The central question: how has NBA shot selection changed over the past 14 seasons, and which shooting zones are actually efficient? To answer this, I built an interactive Plotly dashboard that analyzes shot-by-shot data for the top 25 NBA scorers by points per game from 2011 to 2025. The dashboard uses four complementary chart types — each chosen for a specific analytical purpose — and lets users filter dynamically by player and season across all views simultaneously.
Skills demonstrated in this project
The dataset contains shot-by-shot records for the top 25 NBA players by points per game across each season from 2011 to 2025 — 828,368 total attempts. Each record includes the shot's court coordinates, distance from the basket, shot type (two-pointer or three-pointer), outcome (made or missed), and the points scored. Players are filtered by PPG ranking per season, meaning the dataset captures the league's most prolific offensive players at their peak rather than career-wide data.

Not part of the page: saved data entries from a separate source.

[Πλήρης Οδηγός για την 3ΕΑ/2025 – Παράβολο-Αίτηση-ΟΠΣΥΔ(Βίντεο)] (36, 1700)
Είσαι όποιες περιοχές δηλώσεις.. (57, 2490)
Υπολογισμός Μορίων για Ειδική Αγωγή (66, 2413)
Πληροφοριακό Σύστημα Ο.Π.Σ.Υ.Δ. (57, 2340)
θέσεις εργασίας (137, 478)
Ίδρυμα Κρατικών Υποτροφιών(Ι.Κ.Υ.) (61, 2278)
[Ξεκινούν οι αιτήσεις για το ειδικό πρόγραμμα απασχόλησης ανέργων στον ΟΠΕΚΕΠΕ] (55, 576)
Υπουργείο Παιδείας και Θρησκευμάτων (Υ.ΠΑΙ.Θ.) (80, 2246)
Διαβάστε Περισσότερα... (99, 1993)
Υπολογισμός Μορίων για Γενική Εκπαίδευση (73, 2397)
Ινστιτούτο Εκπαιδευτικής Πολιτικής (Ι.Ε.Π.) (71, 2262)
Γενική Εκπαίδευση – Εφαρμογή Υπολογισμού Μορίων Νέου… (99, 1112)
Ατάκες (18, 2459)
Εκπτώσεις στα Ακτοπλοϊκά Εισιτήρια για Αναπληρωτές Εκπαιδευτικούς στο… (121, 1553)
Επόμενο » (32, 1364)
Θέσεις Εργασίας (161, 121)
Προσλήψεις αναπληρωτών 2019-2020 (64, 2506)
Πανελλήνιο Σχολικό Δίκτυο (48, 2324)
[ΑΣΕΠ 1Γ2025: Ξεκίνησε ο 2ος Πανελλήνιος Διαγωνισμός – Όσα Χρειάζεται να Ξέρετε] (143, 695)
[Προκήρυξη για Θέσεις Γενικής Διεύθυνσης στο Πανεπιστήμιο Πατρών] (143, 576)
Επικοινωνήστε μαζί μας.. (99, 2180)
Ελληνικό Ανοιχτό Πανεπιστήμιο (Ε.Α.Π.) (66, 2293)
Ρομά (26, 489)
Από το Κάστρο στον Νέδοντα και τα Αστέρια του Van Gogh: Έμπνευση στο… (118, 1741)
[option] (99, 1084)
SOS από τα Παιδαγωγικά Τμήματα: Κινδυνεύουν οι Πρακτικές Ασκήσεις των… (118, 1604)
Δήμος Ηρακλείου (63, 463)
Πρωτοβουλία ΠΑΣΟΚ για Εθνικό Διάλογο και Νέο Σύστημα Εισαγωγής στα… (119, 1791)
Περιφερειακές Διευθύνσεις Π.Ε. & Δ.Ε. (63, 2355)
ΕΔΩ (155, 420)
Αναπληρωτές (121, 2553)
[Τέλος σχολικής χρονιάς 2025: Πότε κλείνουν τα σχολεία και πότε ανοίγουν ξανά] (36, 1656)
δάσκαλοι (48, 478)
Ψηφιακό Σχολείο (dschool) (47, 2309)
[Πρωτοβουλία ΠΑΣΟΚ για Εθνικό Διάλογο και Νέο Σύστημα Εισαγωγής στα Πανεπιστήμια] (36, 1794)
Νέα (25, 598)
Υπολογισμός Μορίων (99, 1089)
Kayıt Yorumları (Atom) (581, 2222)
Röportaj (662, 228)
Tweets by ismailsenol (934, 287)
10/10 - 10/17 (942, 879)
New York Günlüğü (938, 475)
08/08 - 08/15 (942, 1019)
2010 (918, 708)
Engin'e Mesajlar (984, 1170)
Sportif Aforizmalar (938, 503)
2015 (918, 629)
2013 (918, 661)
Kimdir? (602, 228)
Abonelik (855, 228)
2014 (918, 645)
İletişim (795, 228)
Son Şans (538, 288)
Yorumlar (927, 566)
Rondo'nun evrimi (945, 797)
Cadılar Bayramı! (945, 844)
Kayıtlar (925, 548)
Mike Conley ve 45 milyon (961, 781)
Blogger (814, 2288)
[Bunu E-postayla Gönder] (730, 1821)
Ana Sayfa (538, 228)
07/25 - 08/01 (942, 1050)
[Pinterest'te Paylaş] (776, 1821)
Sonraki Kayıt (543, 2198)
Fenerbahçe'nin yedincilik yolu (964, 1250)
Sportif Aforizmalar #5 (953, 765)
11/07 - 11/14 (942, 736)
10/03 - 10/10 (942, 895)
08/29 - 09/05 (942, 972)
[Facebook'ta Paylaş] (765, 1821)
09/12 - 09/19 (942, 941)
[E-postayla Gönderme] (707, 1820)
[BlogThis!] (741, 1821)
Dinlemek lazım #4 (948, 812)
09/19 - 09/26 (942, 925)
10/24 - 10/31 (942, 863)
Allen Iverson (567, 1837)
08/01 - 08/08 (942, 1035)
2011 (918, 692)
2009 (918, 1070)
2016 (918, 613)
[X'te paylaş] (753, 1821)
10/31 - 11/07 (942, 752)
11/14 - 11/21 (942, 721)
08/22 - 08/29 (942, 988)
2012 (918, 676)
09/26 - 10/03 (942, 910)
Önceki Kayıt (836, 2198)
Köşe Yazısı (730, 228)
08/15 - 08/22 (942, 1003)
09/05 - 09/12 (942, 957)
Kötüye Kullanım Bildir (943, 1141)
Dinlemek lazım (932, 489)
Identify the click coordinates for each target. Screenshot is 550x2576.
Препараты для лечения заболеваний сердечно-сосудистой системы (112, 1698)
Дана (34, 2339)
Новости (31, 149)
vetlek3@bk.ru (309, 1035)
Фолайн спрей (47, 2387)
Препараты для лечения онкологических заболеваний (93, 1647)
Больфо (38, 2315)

Prior to visualization, the data was cleaned to remove outlier attempts (shots beyond 35 feet from the basket, or outside court boundaries), standardize column names, and calculate a points-scored field based on shot type and outcome. This preprocessing made it possible to compute efficiency metrics — points per attempt and field goal percentage — across any player, season, or distance range selected in the dashboard.
The dashboard pairs each visualization type with a specific analytical purpose. A player dropdown and season slider filter all four charts simultaneously, so any change in selection propagates across the full view — allowing direct comparison of, for example, how a specific player's shot chart and efficiency profile compare league-wide across different seasons.
The scatter plot maps every shot attempt onto a half-court coordinate plane, color-coded by outcome (green for makes, red for misses). This serves as the dashboard's spatial foundation — showing where shots are taken and immediately surfacing hotspots, dead zones, and player tendencies. Scatter plots are the right choice here because both axes (x and y court coordinates) carry meaningful spatial information, and encoding shot outcome as color adds a third dimension without cluttering the view.
Filtering by season reveals the shift in league-wide tendency over time. In the earliest seasons, shot attempts are distributed across the entire court, mid-range included. By the most recent seasons, that zone has nearly emptied out entirely — replaced by a concentrated preference for three-point attempts and shots at the rim.
The histogram bins shot attempts into five distance ranges (0–3 ft, 3–10 ft, 10–16 ft, 16–24 ft, and 24+ ft) and calculates points per attempt for each zone. A red-yellow-green color scale makes the efficiency gradient immediately readable. This transforms raw spatial data into a quantitative efficiency profile — revealing not just where players shoot, but which zones actually pay off.
The line chart plots the percentage of two-point vs. three-point attempts across each season, with both series on the same axes for direct comparison. Line charts are optimal for this because the data is time-ordered and the story is about trend — not snapshot — making continuous lines more intuitive than bars. Hovering any point shows the exact split for that season, and filtering to a single player reveals how individual shot selection evolved over a career.
The stacked bar chart displays cumulative points from two-pointers and three-pointers for each season, with each bar divided by shot type. This view shifts the lens from shot attempts to actual scoring output — showing not just how shot selection changed, but how that shift affected total points generated. Stacked bars are well-suited for proportional composition across discrete categories, making the growing share of three-point scoring easy to read at a glance.